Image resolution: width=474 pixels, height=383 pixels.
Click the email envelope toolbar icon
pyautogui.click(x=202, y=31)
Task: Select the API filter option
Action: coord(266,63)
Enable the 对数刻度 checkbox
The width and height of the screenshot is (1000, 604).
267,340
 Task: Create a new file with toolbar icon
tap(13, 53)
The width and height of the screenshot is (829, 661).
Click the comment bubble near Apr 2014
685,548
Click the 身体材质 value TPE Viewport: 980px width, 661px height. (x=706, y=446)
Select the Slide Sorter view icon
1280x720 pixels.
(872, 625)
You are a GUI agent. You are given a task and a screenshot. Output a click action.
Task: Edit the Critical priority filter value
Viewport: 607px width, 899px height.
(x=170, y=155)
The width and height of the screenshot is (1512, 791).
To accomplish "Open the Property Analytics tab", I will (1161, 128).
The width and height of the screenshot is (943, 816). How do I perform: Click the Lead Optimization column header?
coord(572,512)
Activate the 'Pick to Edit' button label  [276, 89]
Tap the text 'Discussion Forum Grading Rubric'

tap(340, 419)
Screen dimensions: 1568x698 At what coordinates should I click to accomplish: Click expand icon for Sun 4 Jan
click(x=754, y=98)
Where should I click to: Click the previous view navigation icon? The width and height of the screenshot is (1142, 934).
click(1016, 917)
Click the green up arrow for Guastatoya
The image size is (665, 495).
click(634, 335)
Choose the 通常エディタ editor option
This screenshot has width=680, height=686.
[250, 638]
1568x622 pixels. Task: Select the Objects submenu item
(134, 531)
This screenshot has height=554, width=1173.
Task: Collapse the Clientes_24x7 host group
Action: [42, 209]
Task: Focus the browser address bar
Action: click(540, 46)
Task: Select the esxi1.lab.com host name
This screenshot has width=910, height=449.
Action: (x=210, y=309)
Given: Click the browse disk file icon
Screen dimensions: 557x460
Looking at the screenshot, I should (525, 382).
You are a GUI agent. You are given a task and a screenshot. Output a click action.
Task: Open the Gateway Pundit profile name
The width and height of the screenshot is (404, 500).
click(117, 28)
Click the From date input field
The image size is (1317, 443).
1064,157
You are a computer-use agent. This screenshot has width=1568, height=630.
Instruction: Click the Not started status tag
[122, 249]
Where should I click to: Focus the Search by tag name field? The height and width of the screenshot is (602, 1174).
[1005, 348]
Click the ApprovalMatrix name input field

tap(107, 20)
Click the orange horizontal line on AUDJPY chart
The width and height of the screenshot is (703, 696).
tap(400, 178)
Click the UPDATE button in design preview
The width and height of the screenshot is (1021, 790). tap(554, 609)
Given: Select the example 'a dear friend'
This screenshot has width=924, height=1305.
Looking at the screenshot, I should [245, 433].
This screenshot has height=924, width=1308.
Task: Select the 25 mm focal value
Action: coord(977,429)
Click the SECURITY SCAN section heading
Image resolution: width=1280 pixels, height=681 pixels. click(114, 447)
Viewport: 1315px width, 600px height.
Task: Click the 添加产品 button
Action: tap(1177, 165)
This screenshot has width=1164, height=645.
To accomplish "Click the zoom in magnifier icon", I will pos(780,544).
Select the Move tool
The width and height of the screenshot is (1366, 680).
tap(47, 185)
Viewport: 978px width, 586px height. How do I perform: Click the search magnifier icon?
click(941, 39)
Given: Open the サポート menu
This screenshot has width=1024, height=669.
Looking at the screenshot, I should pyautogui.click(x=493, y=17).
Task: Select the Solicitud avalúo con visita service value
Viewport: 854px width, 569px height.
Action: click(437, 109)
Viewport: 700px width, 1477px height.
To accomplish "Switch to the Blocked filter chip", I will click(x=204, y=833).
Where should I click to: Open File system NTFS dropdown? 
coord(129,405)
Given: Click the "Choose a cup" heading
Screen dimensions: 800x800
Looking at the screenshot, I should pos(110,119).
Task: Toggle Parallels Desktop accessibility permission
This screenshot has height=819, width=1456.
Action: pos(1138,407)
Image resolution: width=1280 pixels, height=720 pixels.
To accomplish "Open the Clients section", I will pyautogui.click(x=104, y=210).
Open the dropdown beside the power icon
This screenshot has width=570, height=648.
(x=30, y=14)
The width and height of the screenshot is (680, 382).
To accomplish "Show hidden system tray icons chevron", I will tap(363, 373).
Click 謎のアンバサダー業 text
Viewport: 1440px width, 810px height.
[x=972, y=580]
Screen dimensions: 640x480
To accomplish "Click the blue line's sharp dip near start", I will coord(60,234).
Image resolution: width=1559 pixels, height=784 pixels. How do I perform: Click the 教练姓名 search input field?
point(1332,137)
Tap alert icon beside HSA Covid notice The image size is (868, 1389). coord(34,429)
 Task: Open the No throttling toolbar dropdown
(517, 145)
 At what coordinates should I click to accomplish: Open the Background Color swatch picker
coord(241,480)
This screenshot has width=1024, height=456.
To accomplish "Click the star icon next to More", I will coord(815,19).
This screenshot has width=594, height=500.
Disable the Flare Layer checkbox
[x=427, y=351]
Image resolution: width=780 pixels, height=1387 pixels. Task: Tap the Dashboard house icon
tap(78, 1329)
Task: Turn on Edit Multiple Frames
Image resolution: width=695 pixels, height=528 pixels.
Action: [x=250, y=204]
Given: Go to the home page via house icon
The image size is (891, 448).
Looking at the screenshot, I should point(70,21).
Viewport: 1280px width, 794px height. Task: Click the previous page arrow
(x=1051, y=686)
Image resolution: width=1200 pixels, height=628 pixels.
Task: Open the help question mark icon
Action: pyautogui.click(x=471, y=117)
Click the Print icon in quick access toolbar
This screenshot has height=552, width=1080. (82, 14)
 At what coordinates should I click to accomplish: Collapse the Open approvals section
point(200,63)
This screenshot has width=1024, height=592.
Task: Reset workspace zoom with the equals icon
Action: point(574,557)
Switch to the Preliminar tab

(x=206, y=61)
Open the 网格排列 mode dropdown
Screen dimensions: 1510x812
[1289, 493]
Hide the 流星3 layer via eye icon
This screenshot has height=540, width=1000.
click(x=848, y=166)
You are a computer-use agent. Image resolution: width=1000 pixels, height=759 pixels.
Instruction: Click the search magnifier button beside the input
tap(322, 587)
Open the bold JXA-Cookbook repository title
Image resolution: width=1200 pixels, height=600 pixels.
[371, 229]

EXERCISE OBJECTIVE
Where the string "computer" appears in a line of the entries, count that line, and state the total alone.

EXPECTED OUTPUT
2